Training must be provided “as necessary and appropriate for members of the workforce to carry out their functions” to comply with the HIPAA Privacy Rule and when “functions are affected by a material change in policies or procedures.” The HIPAA Security Rule requires CEs and BAs to “implement a security awareness and training program for all members of the workforce.”

Refresher HIPAA training must be provided periodically, and while the frequency is not specified in the HIPAA Rules, it is widely accepted that refresher HIPAA training should be provided annually. Security awareness training is also required periodically and should be guided by a risk assessment. Current security advice is to provide security awareness training at least every 6 months.

HIPAA Training: Summary

We have outlined some of the most critical aspects of HIPAA that any employee training course should cover. All employees at an organization that handles sensitive healthcare information should receive initial training and periodic refresher training on HIPAA and cybersecurity. Individual employees may require further training due to their roles in the organization or how they interact with patient data.

It is recommended that training is held regularly, in short sessions. It is essential to keep a record of training sessions, such as who attended, what the session covered, and how regularly they occur. As employee training is a HIPAA requirement, auditors may need to see records of the training sessions as proof that training has been provided.


What is the timeframe for providing HIPAA training to new employees?
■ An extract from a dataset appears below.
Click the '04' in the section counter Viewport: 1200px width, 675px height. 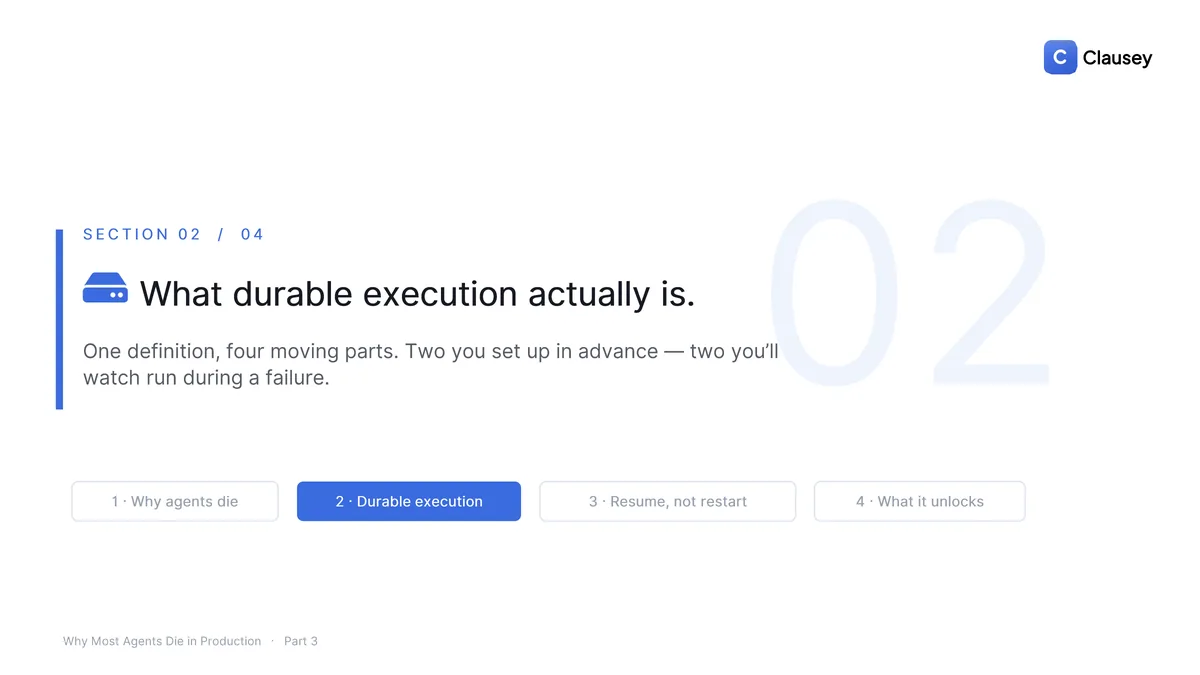[252, 234]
The HIPAA text does not specify a timeframe for providing HIPAA training to new employees, as this is left to the discretion of each entity. It is not always possible to provide training before work duties are commenced, but training should be provided as soon as possible and certainly within the first few weeks of starting employment.

How long should HIPAA training take?

HIPAA does not stipulate the length of training sessions. Training should provide an overview of HIPAA and be appropriate to the role of each individual. Try not to cover all training in a long single session, as employees are unlikely to take all the information on board. Try to keep training sessions under 40 minutes and provide HIPAA training and security awareness training in separate sessions.

To what extent should HIPAA training be role-based?

It is important to give all employees an overview of HIPAA so they have a good grasp of the scope of the legislation. Certain groups of employees will require additional training on aspects of HIPAA that are relevant to their job. A training course should include core elements for all employees, and optional modules that can be completed by individuals in specific roles.

Should privacy and security training include anything other than the HIPAA regulations?

Several states have introduced legislation covering the privacy and security of medical data. In addition to providing training on the requirements of HIPAA, training must also cover state laws, as appropriate. For instance, healthcare employees must be provided with Texas HB 300 training if they are based in or do business with Texas residents.

What are the most important elements of HIPAA training?

Healthcare employees must be able to identify PHI, know how to protect it, what disclosures are permitted, and be aware of the consequences of HIPAA violations. Training should explain the requirements of HIPAA but it is also important to make sure those requirements are understood so they will be applied by employees after training. You should therefore evaluate understanding at the end of the training sessions.